Les exécutifs tentent de rassurer en affirmant que cette mesure ne sera que provisoire, mais de mémoire, beaucoup de mesures réputées temporaires et dérogatoires ont été frappées par le syndrome du ‘’provisoire qui dure’’. Les attentats terroristes ont donné lieu à l’adoption d’une série de mesures liées à l’état d’urgence, réputées provisoires et dont l’essentiel des dispositions sont passées dans le droit commun. Le même schéma pourrait s’appliquer aujourd’hui, l’état d’urgence sanitaire se substituant au terrorisme. Ces faits posent là encore la sempiternelle question de l’équilibre à trouver entre libertés et sécurité. Concernant le traçage, tout ce qui est livraison à l’État de données personnelles est particulièrement dangereux.

Certes, tout le monde rêve d’être protégé en permanence, mais nous sommes face à une atteinte fondamentale aux libertés fondamentales inquiétante. L’avenir est à craindre, tout comme le dispositif qui se met en place accompagné d’un langage spécifique. Une surveillance de la population par une brigade de surveillance dont le mandat n’est pas défini et qui pourrait risquer de menacer les libertés individuelles et collectives, une fois la pandémie dépassée. Le choix de cette mécanique de surveillance par le biais des téléphones portables représente à terme un risque pour les libertés fondamentales.

Le tracking d’informations personnelles captées, qui seraient stockées sur un système centralisé, lequel serait libre de décider de quoi faire des informations en question, ne peut être acceptable. Pourtant, la pratique s’accélère dans le monde, pays autoritaires en Asie et Amérique, démocratiques en occident, qui montre que le traçage repose sur de multiples solutions technologiques, des règles éthiques, des modes de gouvernance particuliers et un contrôle assuré tantôt par le parlement, tantôt par la société civile et des instances d’éthique et de régulation. Sur tous ces points, les opportunités offertes par les technologies de l’information et de la communication ont pour clé de voûte l’acceptation populaire.
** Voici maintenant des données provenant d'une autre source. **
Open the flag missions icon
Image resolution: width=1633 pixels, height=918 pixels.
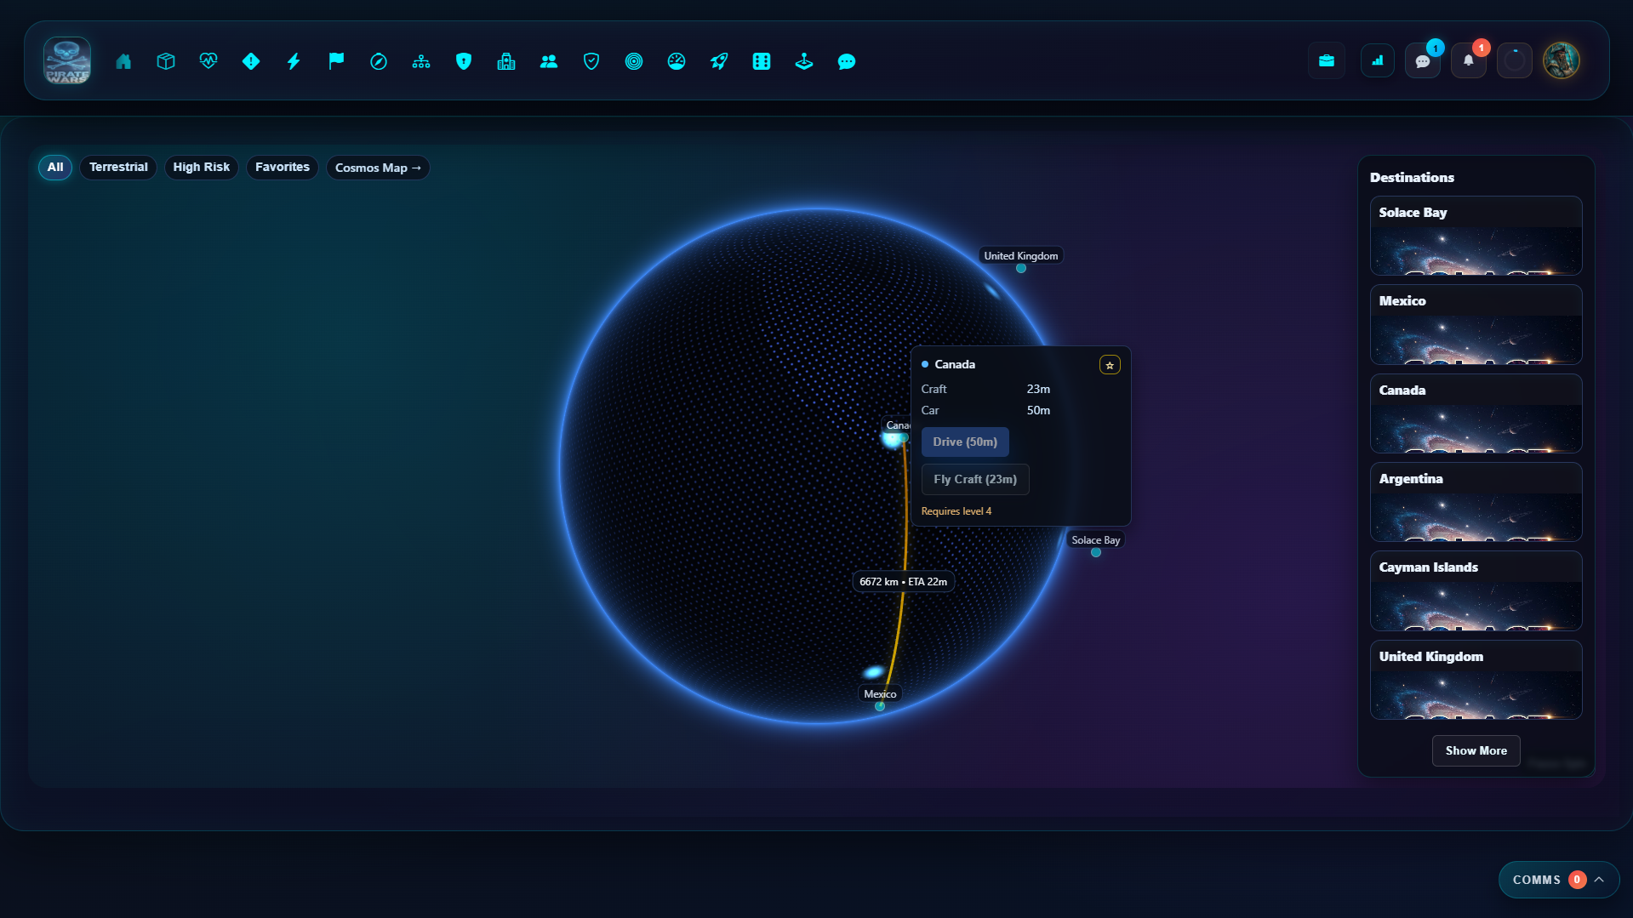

Mais dans un contexte de crise et d’urgence sanitaire, et/ou purement sécuritaire, la notion de volontariat existe-t-elle vraiment ? ou ne serait-elle qu’une « servitude volontaire » alimentée par la « peur », un panurgisme de plus, car même consentie, la collecte et l’exploitation des données personnelles aux fins de suivi est préjudiciable et condamnable.

Si ces outils se développent et que le tissu social nous impose de les accepter, ceux qui les refuseront seront stigmatisés comme des parias ou soupçonnés de réfraction à l’effort de guerre, d’autant s’ils sont minoritaires. Une application qui serait présentée comme ayant un intérêt vital pourrait susciter une large adhésion, la population étant dans un état de sidération inconsciente. Ce serait jouer avec l’opinion publique et prendre les citoyens pour des enfants.

Monji Ben Raies
Universitaire, Juriste,
Enseignant et chercheur en droit public et sciences politiques,
Université de Tunis El Manar,
Faculté de Droit et des Sciences politiques de Tunis.